Look through the data below. Show each line where the string "agent" occurs.

[Saved entries]

[Start of Attachment]

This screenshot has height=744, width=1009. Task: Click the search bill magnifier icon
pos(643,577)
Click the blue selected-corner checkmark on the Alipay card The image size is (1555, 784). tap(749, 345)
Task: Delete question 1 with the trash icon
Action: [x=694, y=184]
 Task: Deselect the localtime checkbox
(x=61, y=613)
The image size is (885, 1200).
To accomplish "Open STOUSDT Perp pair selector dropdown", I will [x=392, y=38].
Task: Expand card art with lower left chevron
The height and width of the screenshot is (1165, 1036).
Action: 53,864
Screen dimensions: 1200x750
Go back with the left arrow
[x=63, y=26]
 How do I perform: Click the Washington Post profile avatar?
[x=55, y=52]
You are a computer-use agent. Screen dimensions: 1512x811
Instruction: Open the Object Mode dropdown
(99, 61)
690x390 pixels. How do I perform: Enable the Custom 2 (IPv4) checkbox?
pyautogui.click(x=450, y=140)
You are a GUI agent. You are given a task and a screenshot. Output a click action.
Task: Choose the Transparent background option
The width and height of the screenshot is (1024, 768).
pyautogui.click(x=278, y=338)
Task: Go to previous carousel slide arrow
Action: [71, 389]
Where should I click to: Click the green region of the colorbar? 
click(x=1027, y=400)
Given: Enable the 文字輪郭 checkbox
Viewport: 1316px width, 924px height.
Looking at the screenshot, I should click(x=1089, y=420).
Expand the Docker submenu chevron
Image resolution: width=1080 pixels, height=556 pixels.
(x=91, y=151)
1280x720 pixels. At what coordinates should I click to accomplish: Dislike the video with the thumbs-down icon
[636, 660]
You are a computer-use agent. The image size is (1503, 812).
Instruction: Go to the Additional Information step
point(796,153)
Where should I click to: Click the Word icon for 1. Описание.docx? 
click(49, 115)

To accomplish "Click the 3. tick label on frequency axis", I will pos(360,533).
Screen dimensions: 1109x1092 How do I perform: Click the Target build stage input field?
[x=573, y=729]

[End of Attachment]

Your solution>
You are a computer-use agent. Screen dimensions: 1512x811
You are a GUI agent. You are given a task and a screenshot. Output a click action.
You are a computer-use agent. The image size is (1503, 812).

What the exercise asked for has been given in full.